Das Hauptgebäude der Humboldt-Universität, Unter den Linden in Berlin. Hier, in der dritten Etage, befindet sich das Büro von Professorin Rahel Jaeggi. Und in diesem Zimmer, gleich rechter Hand unter einem Poster von Mark Rothko, befindet sich eines der sagenumwobensten Möbelstücke der deutschen Philosophiegeschichte: der Schreibtisch von Georg Wilhelm Friedrich Hegel.

Von diesem Tisch kann nichts herunterfallen

Eigentlich ein unscheinbares Möbel: furniertes Mahagoni, kaum mehr als einen Meter breit. Links und rechts der Tischplatte sowie an der Rückseite befindet sich eine handhohe Umrandung, damit nichts herunterfallen kann.
"Der ist ja vergleichsweise schmal, vergleichsweise schlicht, also nicht so ein großer, voluminöser, alter, wuchtiger Tisch, sondern eigentlich sachlich, schmal, schlicht. Ich finde, der hat was eher Bescheidenes, das ich auch angenehm finde", sagt Rahel Jaeggi.
Da Jaeggi eine Vertreterin der Kritischen Theorie ist, passt die räumliche Nähe zum Hegelschen Schreibtisch ganz gut. Aber: Passt der Schreibtisch auch zu Hegel, Frau Jaeggi?

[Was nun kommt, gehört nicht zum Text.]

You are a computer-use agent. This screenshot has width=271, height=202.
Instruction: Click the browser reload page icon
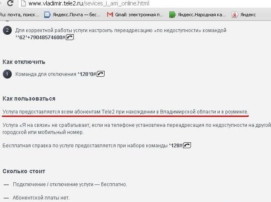[10, 4]
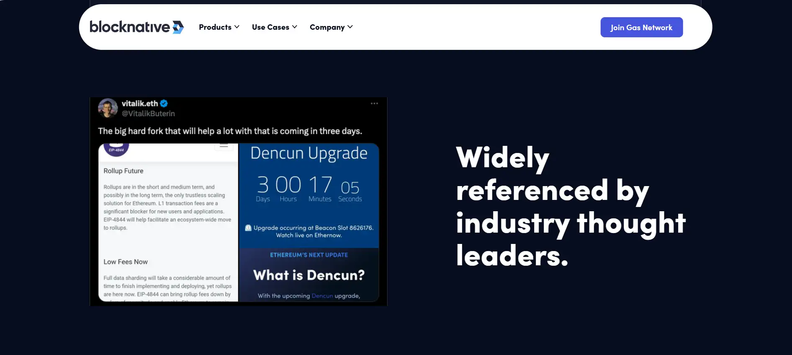792x355 pixels.
Task: Open the Company menu
Action: [327, 27]
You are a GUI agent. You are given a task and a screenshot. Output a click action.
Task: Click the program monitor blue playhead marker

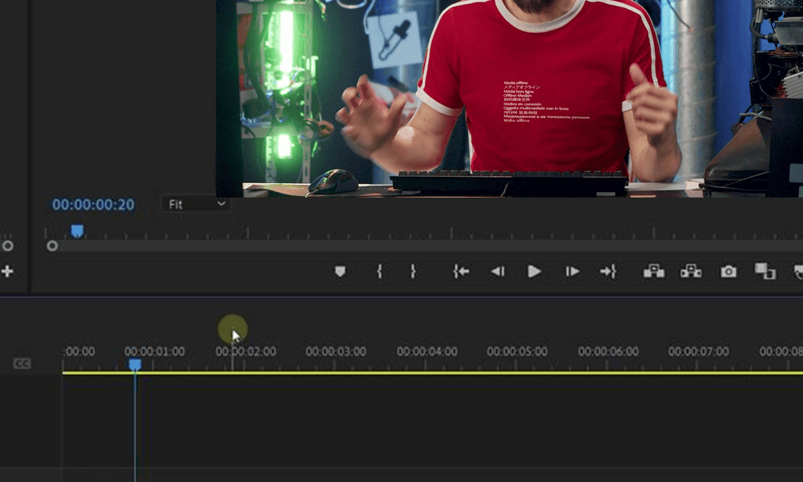pyautogui.click(x=78, y=231)
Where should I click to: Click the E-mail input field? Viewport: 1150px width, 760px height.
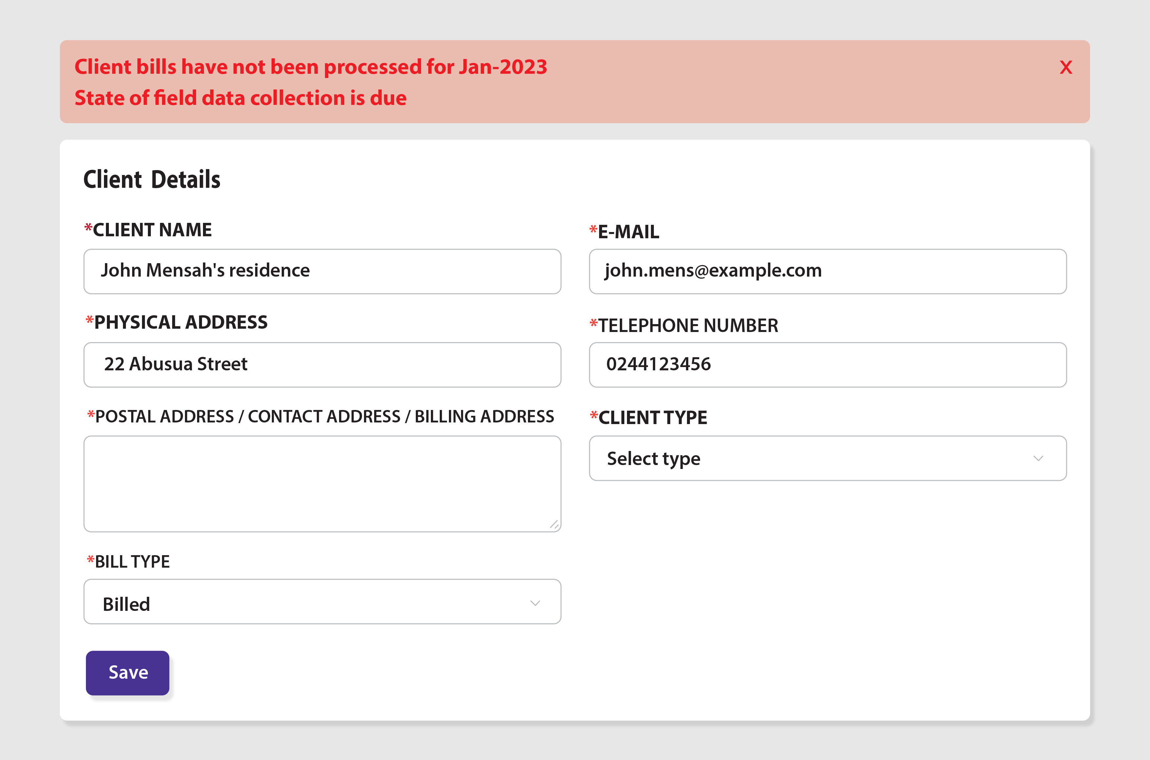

Schlichte Möbel für kreatives Chaos

"Sollte es überhaupt so sein, dass er sich den bewusst ausgesucht hat – hat machen lassen, vermutlich ja eher, man hat ja damals seine Möbel weniger im Möbelhaus geholt und auch nicht bei IKEA mitgenommen und sich zusammengesetzt – also, nehmen wir an, er hätte ihn sich relativ bewusst ausgesucht, dann würde ich schon sagen, dass die Sachlichkeit, der Verzicht auf das Überladene dabei, etwas über ihn aussagt."
Wobei der Schreibtisch, bei aller eigenen Schlichtheit, durchaus überladen sein konnte. Auf einer Lithographie von Ludwig Sebbers sieht man Hegel in seinem Arbeitszimmer: Hinter ihm an der Wand steht der Tisch, ist über und über mit Büchern bedeckt. Ein auf der Platte stehender Regalaufsatz bietet Platz für weitere Werke, dazwischen lose, halbzerknüllte Blätter - kreatives Chaos.

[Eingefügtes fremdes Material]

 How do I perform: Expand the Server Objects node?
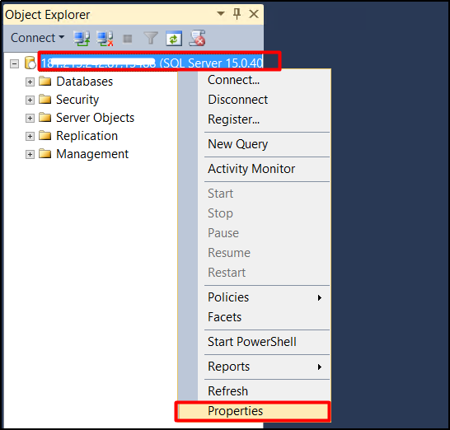(30, 118)
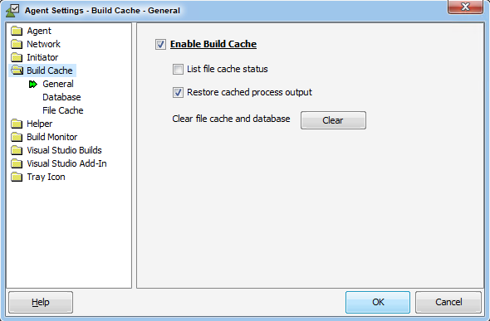Collapse the Build Cache tree node
The width and height of the screenshot is (490, 321).
(x=50, y=71)
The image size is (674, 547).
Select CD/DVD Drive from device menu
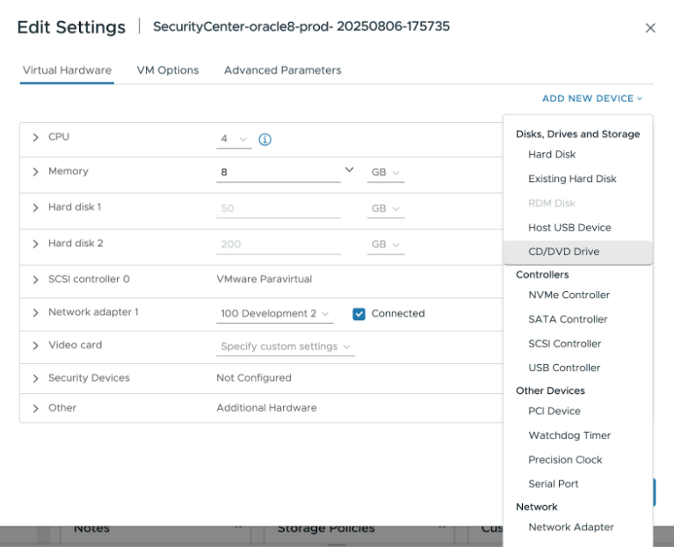(x=563, y=252)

"Unwürdige Dienste" im Frauen-Krankenhaus

Nach Hegels Tod kam der Schreibtisch in den Besitz der heutigen Elisabeth-Klinik in Berlin-Schöneberg, wo die Witwe des Philosophen ehrenamtlich tätig war. Allerdings gingen die mit dem Erbstück betrauten Diakonissen offenbar wenig respektvoll mit ihm um. So notierte das "Morgenblatt für gebildete Leser" 1843 unter der Überschrift "Hegels Schreibtisch":
"Wie Ihre Leser wissen werden, klagten Hegels Verehrer in den Zeitungen, daß sein Tisch, auf dem er unsterbliche Werke geschrieben, in der Speisekammer des sehr verdienstvollen hiesigen Frauenkrankenvereins als Vorlege- und Küchentisch seiner unwürdige Dienste verrichte. Man forderte alle Jünger des Philosophen auf, ihn durch gemeinschaftliche Beiträge von der Schmach zu erlösen."

Symbolisches Schicksal für die ganze Hegel-Schule?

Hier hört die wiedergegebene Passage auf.